N͞s ne sauons pas son adresse; et présentée par v͞s elle sera bien mieux reçuë.

V͞s connoissés sans doutte vn malheureux auteur nommé St Hiacinte qui a été longtemps protégé par m͞e de Verpillau et qui done aujourd'huy à jouër. Il est auteur d'un libelle plus obscur que lui encore, mais que l'abé des Fontaines raporte dans son libelle diffamatoire. Ce libelle de st Hiacinte est intitulé la vie d'Aristarcus. V͞s sentés bien que votre ami ne peut pas laisser vne telle calomnie sans vengeance, mais v͞s sentés mon état en même tems, et ie suis sûre que v͞s en aurés pitié.
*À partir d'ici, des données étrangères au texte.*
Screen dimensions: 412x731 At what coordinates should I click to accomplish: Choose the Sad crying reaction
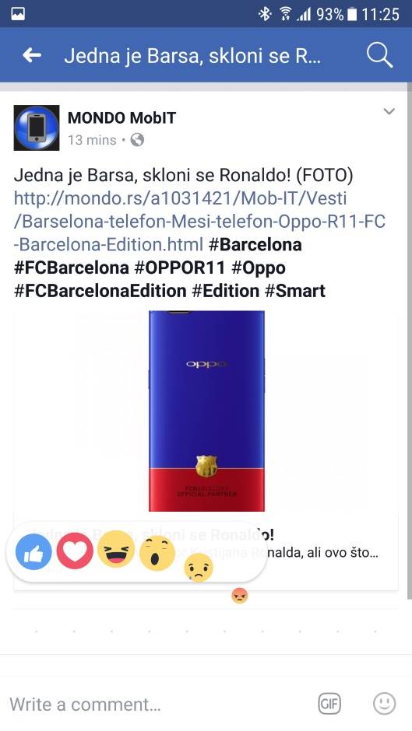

Un désaueu de St Hiacinte de ce malheureux libelle ou du moins une assurance par escrit qu'il n'a point prétendu y parler de mr de V. me sauueroit peutêtre la vie, car si votre ami exécutoit la malheureuse résolution qu'il prend toutes les vint quatre heures d'aller à Paris, ie mourerois de douleur. Ie suis persuadée que si v͞s y pouués quelque chose v͞s v͞s y employerés auec l'amitié que ie v͞s connois p͞r les deux solitaires de Cirey que votre amitié seule empêche d'être entièrement malheureux.

ce 2e féurier [1739]

Si v͞s n'escriués pas mon cher ami de la façon la plus forte à votre ami p͞r le dissuader d'aller à Paris je suis la plus malheureuse de toutes les créatures. Si v͞s voyés les agitations de son âme, v͞s veriés bien qu'il seroit très dangereux qu'il y fût. Ie n'espère qu'en la sagesse de vos conseils, et dans la vivacité de votre amitié. Il veut faire ce procès criminel, il envoie des procurations, il faudra enfin qu'il y aille. Ie crains les rescriminations et les éclats. Au nom de dieu que votre amitié parle, et qu'elle décide de notre sort. Les combats que i'ay à soutenir sont incroyables, et ie suis bien à plaindre si v͞s m'abandonés.

Mille choses à mr votre frère et à me Dargental.